Sim, ocorre um genocídio na Faixa de Gaza, e Benjamin Netanyahu deveria ser julgado como genocida pelo Tribunal Penal Internacional, e o Estado de Israel também por crime de genocídio pela Corte Internacional de Justiça, mas daí a comparar, até em escala, este genocídio com o holocausto judeu, é um erro de interpretação histórica e uma ofensa a maior parte da comunidade judaica.
O projeto do Nazismo era, a princípio, o extermínio de judeus, ciganos e homossexuais, e a dominação territorial do continente europeu. Mais adiante, o extermínio se estenderia como um projeto racista de caráter geral e de supremacia de uma suposta raça pura, a raça ariana. O projeto eugênico, por fim, tinha um caráter disruptivo, e a ideia de extermínio sistemático de raças e etnias e de grupos de orientações sexuais não aceitas, além de pessoas com deficiência física e intelectual, ou ainda os chamados alienados, loucos etc, e que se chama holocausto, não tem precedentes na História.
O discurso aloprado como o de Lula, que tenta equalizar tudo, como se o inominável, o holocausto, pudesse dar nome a várias coisas, numa operação semântica que banaliza o Mal Absoluto do Nazismo e o estende a qualquer tentativa genocida que ocorrer na História, é um erro absurdo.

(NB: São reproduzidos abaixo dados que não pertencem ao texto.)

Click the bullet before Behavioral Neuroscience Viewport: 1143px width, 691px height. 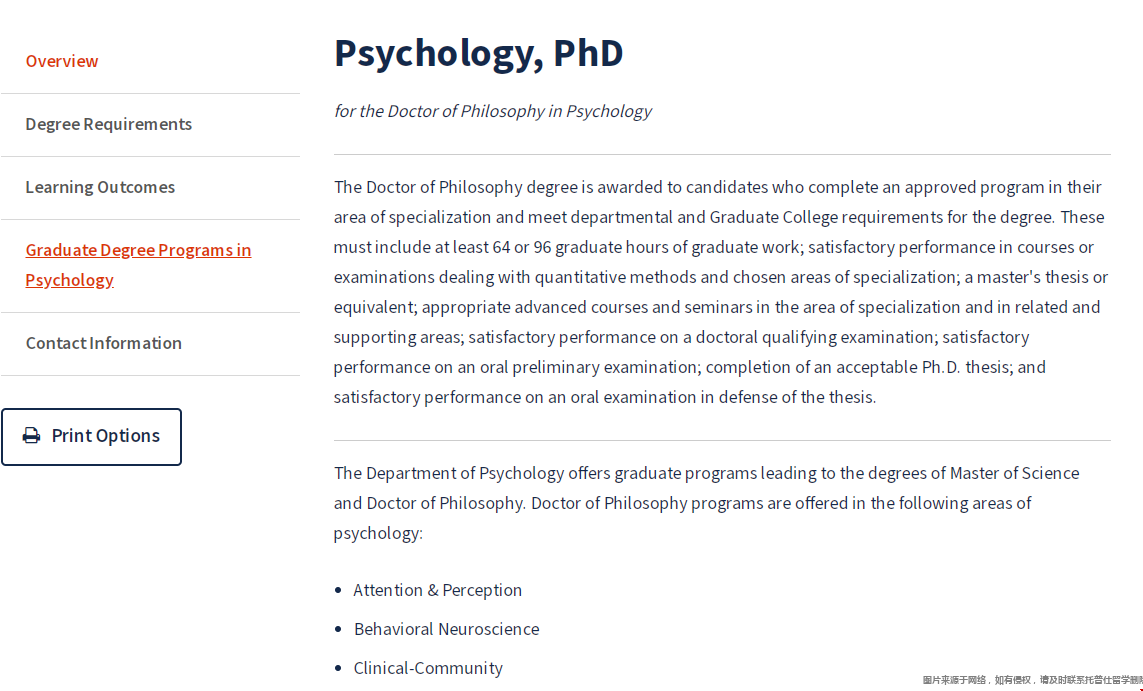coord(338,630)
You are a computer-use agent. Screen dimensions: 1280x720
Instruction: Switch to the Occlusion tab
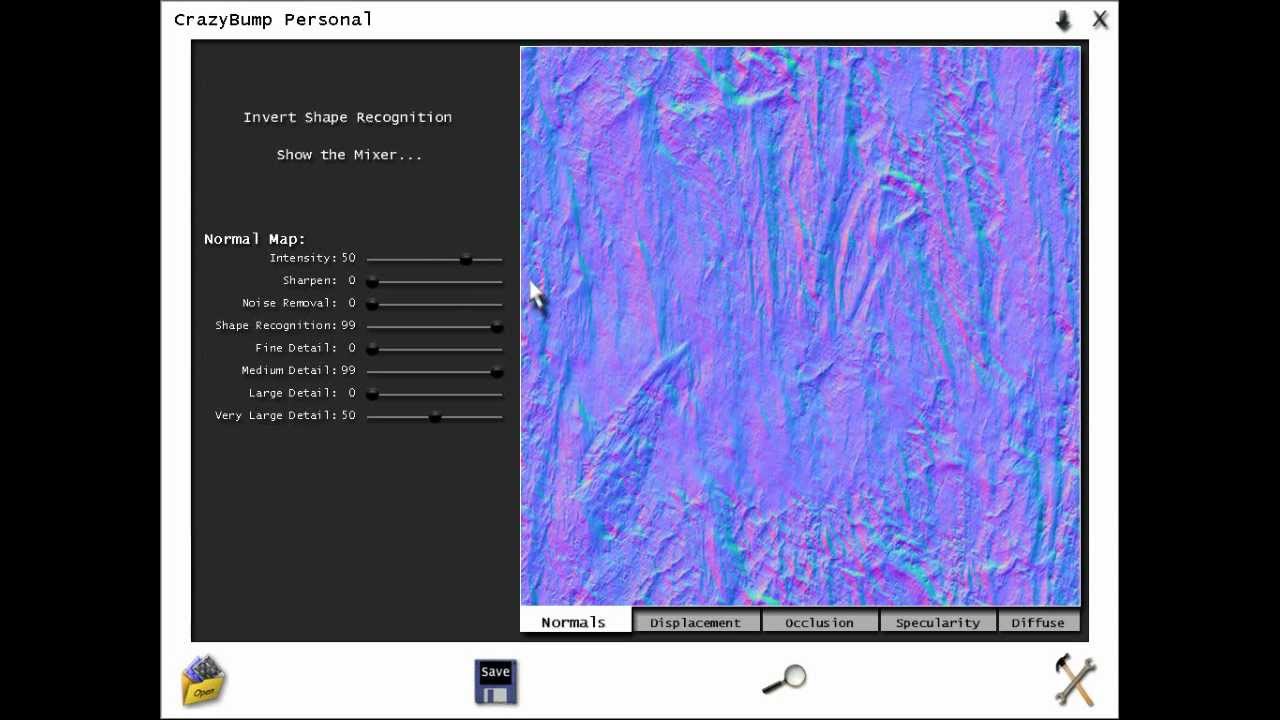pyautogui.click(x=819, y=622)
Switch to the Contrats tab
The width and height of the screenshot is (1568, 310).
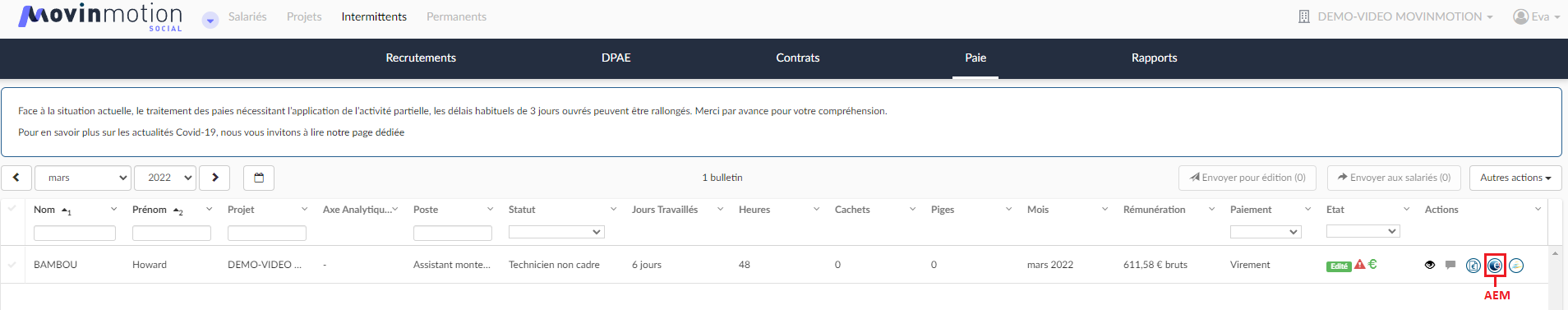click(x=798, y=58)
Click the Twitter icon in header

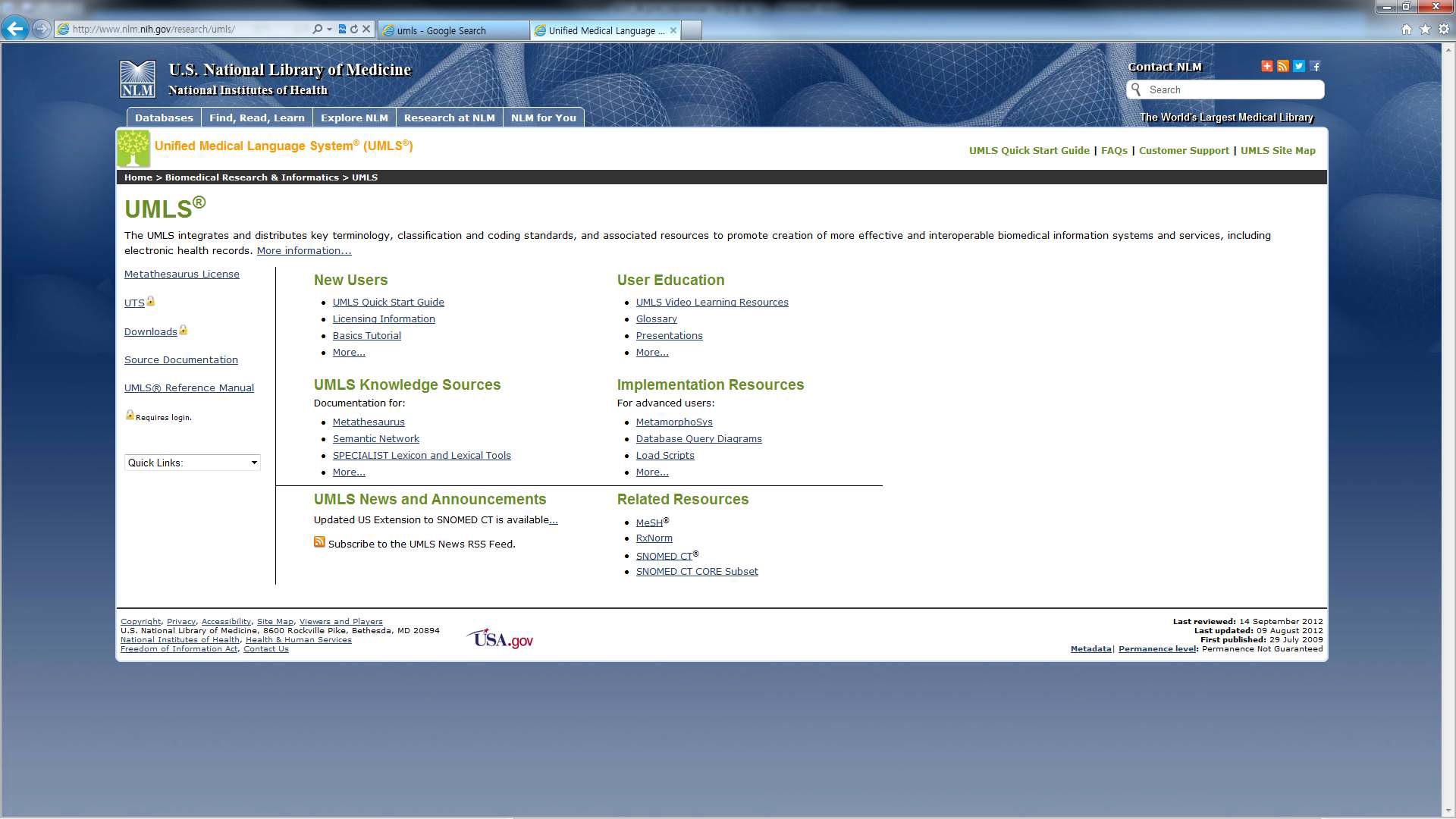pyautogui.click(x=1299, y=65)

O fato é que não há, nem conceitualmente, nem em escala, a comparação de genocídio de um grupo, com o genocídio nazista, o holocausto. Como projeto racista, o holocausto tanto tinha um caráter muito mais sistemático que qualquer outro genocídio no mundo, o que muda seu conceito, como era de uma escala astronômica, muito maior que qualquer guerra local em que houve ou haja genocídio.

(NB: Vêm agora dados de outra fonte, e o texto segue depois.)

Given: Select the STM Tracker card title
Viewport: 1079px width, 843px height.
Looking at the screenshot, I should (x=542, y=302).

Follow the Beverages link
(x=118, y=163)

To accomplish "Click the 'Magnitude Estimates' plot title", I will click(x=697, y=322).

Lula já tinha derrapado com seu companheirismo alucinado com o criminoso de guerra Vladimir Putin, e agora, às vésperas de liderar uma reunião do G20, vai além de uma gafe comum, dando um salto escalafobético, tanto na semântica, como na sua logorreia que, muitas vezes, pode causar danos. O dano agora provoca, neste caso, a formação de um gabinete de crise, enquanto a sua claque de sabujos, pessoais e de redes sociais, depois desta declaração “bombástica”, já deve o tomar por candidato ao Nobel da Paz e arauto de uma nova era de entendimento entre os povos no século XXI.

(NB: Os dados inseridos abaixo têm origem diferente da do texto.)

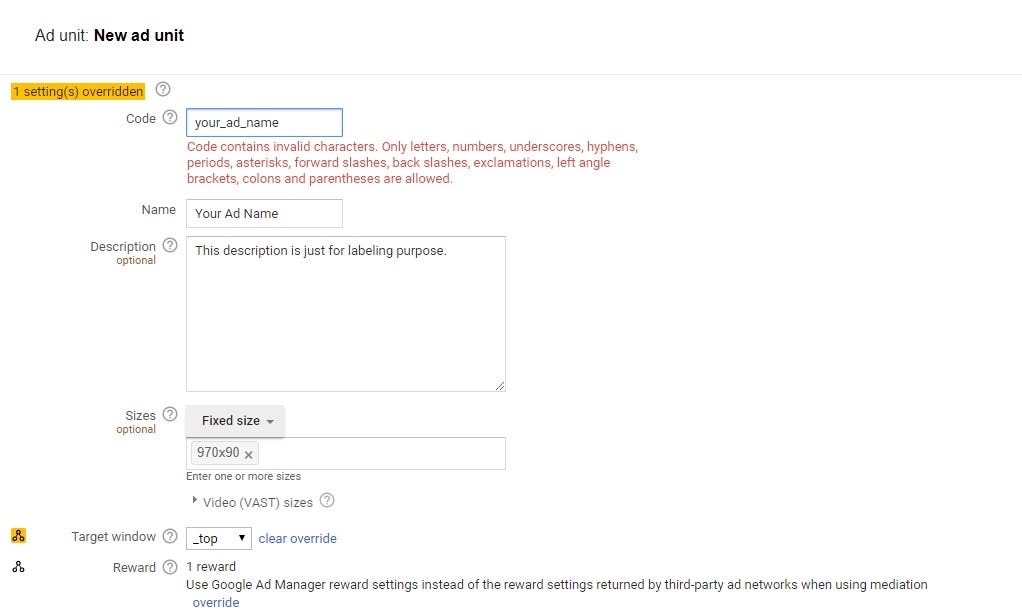The width and height of the screenshot is (1022, 615).
Task: Open the Code field help icon
Action: click(x=170, y=117)
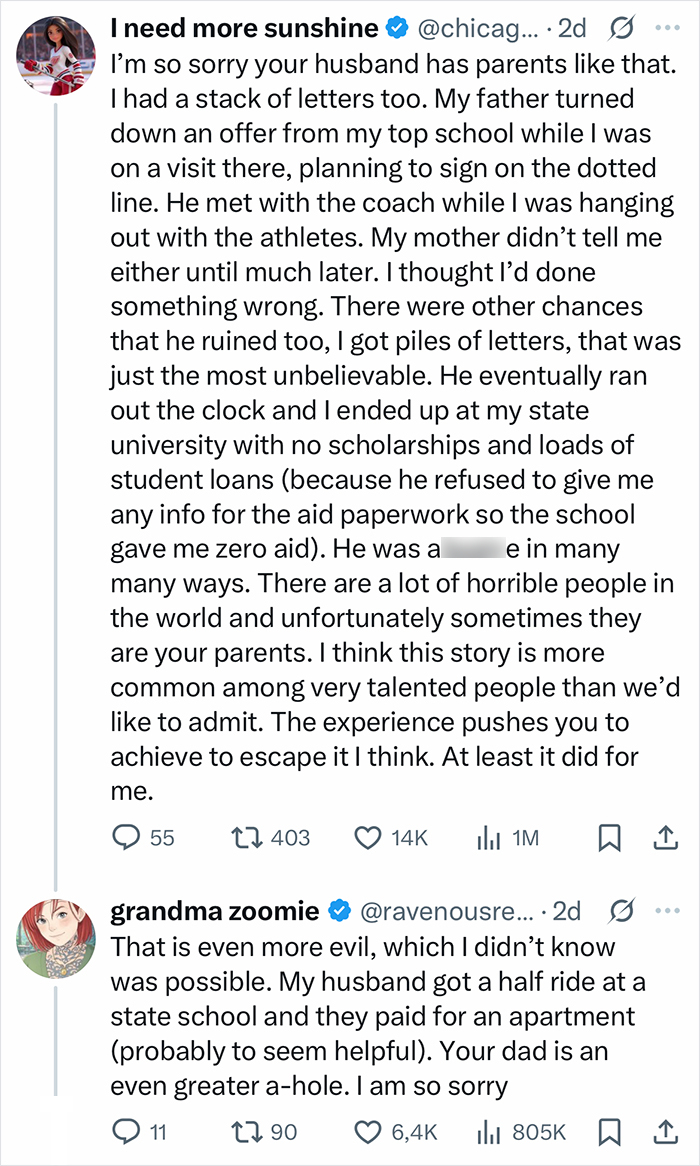
Task: Share the first tweet via the upload icon
Action: (x=666, y=840)
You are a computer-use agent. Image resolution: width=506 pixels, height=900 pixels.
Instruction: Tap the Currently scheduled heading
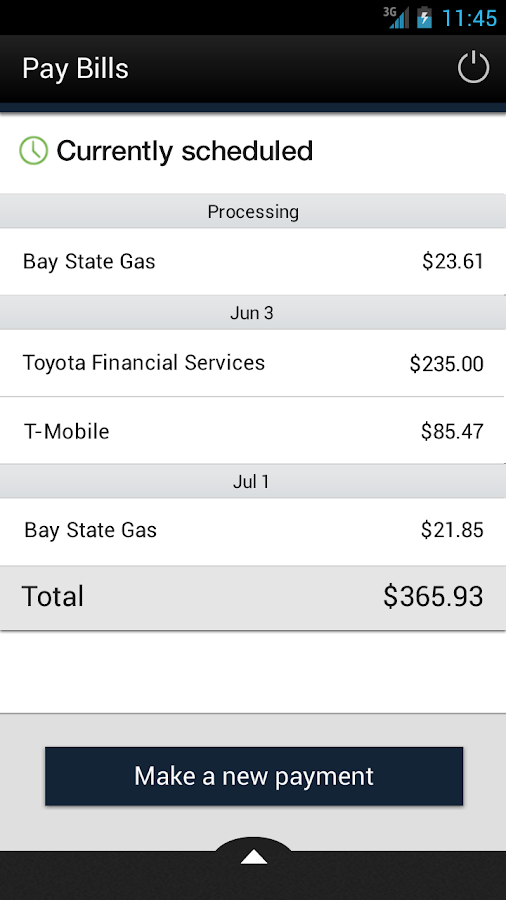(185, 151)
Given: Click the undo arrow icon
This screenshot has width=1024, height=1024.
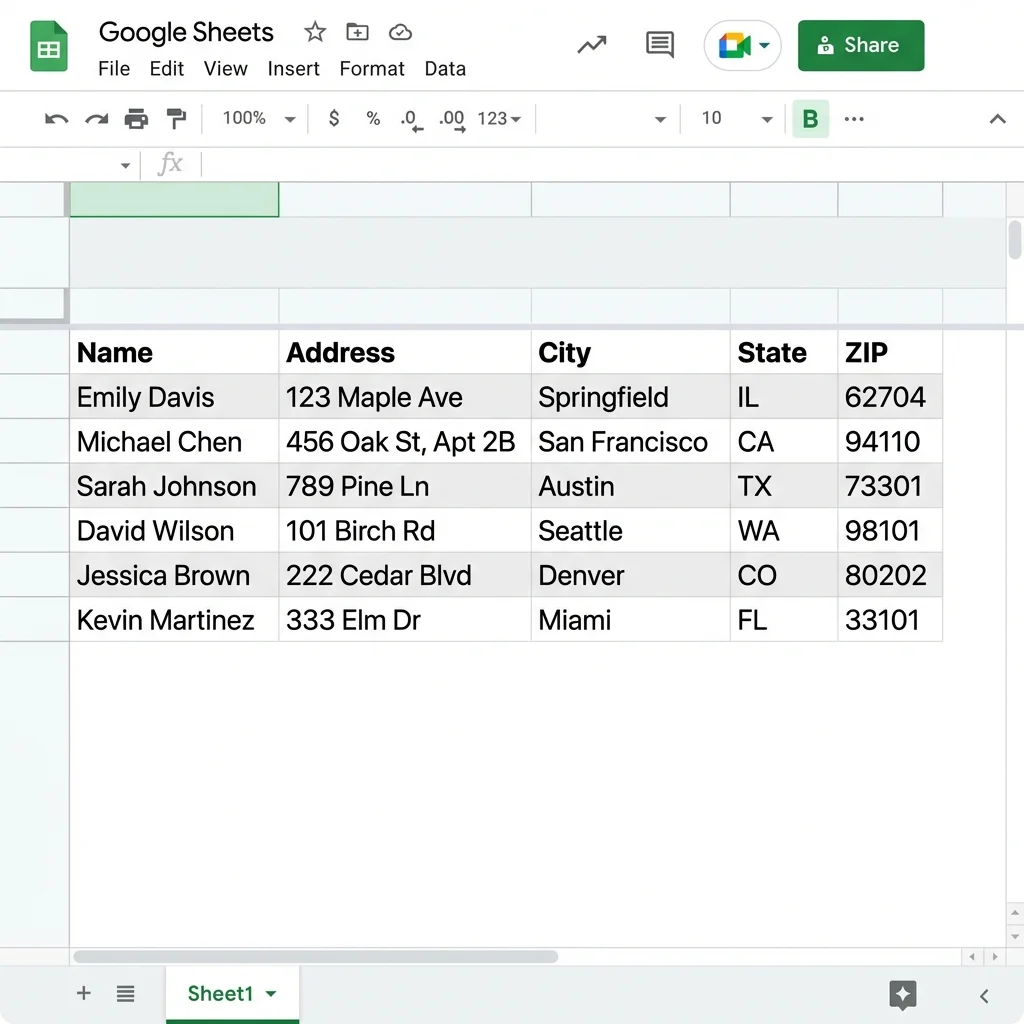Looking at the screenshot, I should click(57, 119).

Sim, Lula errou, e agora nos deparamos com uma ruptura diplomática com Israel, numa escalada verbal de desinteligências, e mais uma vez caímos na mediocridade diplomática, que só não ultrapassa os tempos de piada de alemão que foi o período bolsonarista. Contudo, estamos diante de um Lula que insiste, por diversas vezes, em se tornar uma espécie de liderança diplomática internacional, um ator relevante de geopolítica, o seu sonho dourado, mas derrapa em cascas de banana criadas por ele mesmo, e os esforços de uma diplomacia sóbria, nos modos da que foi erguida pelo Barão do Rio Branco, vai pelos ares.
Não se compara o holocausto a nada. Não se compara um projeto de dominação mundial racista com genocídios de guerras localizadas. A ignorância histórica sobre o maior crime que ocorreu na História não tem base de comparação com nada no mundo. Banalizar a palavra holocausto é muito mais grave do que o que vemos de aplicação generalizada das palavras nazista e fascista, pois esta palavra holocausto não se presta a esta flexibilidade semântica, nem em redes sociais, e muito menos através do discurso de um Chefe de Estado que, quando improvisa e erra, parece levar uma conversa séria para o balcão de um boteco.
Gustavo Bastos, filósofo e escritor.